Maintenant, je descends les escaliers – parfois, j’y rencontre le chat, le seul obstacle sur ma route pour aller au boulot (et à mon travail en général) – et je m’installe à mon bureau : la journée commence calmement sans spray net ni trompette. Je me connecte à Microsoft Lync, je regarde qui est au bureau à Ottawa, je vérifie mes courriels et je commence à traduire. Après tout, c’est pour ça qu’on m’a embauchée.
-Oui, je peux me lever 10 minutes avant de commencer à travailler.
-Oui, je peux travailler en pyjama (d’ailleurs, les visites-surprises à la maison avant 11 h sont proscrites).
-Oui, il faut de la discipline, mais la discipline vient avec le métier puisqu’en traduction on a toujours des délais à respecter. Et on se discipline, parce qu’on finit par vraiment trop apprécier la liberté du télétravail.
-Oui, il m’arrive parfois de m’ennuyer d’avoir des collègues de travail en chair et en os.
-Mais, non je ne retournerais pas dans un cubicule beige.
Quand je sors mon ordinateur portable sur la terrasse pendant une belle journée d’été ou d’automne, je trouve que j’ai vraiment beaucoup de chance. En fait, même les froides journées d’hiver, je les apprécie : plutôt que de réchauffer la voiture, je chauffe le poêle.
Pour les travailleurs, les avantages sont plutôt évidents. Pour ma part, le fait de ne pas devoir faire de compromis professionnels est le principal. Je conserve un emploi stimulant et un salaire intéressant, mais je le fais dans l’endroit où j’ai choisi d’habiter.

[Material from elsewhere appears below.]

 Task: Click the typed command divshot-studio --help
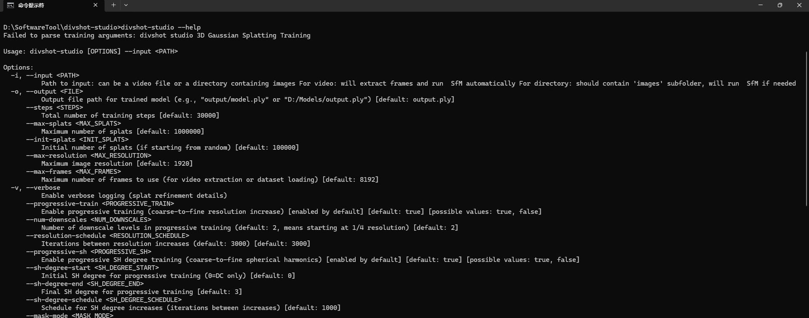pos(161,27)
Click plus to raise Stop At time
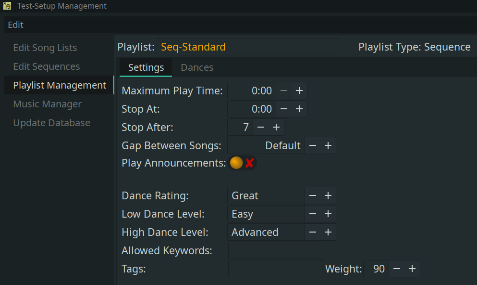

Pour les employeurs, ils sont peut-être un peu moins évidents, mais ils sont pourtant assez nombreux : économies de coûts liés à l’entretien et aux bureaux, diminution de l’absentéisme (parfois quand on ne se sent pas top, travailler au chaud à la maison est un bon remède), augmentation de la productivité (vous n’allez peut-être pas me croire, mais les distractions sont étonnamment beaucoup moins nombreuses à la maison), moins de retards en raison des déplacements et la possibilité de recruter les talents peu importe où ils sont.
J’ai bon espoir que le télétravail sera une excellente option pour contrer l’exode des jeunes des régions. Certes, il n’est pas encore très répandu, mais je crois qu’il se révélera une très bonne solution dans l’avenir. Il suffit d’améliorer le réseau Internet haute vitesse dont les sauts d’humeur sont, en toute honnêteté, mon principal facteur de stress. C’est tout de même plus simple que d’inventer un Rapidotron.
Donc, à toi, le rural qui étudie en ville et qui prétexte ne pas pouvoir revenir vivre dans sa région natale, parce que sa profession ne le lui permet pas, je dis : il faudra te trouver une autre défaite, parce que celle-là n’en est plus une.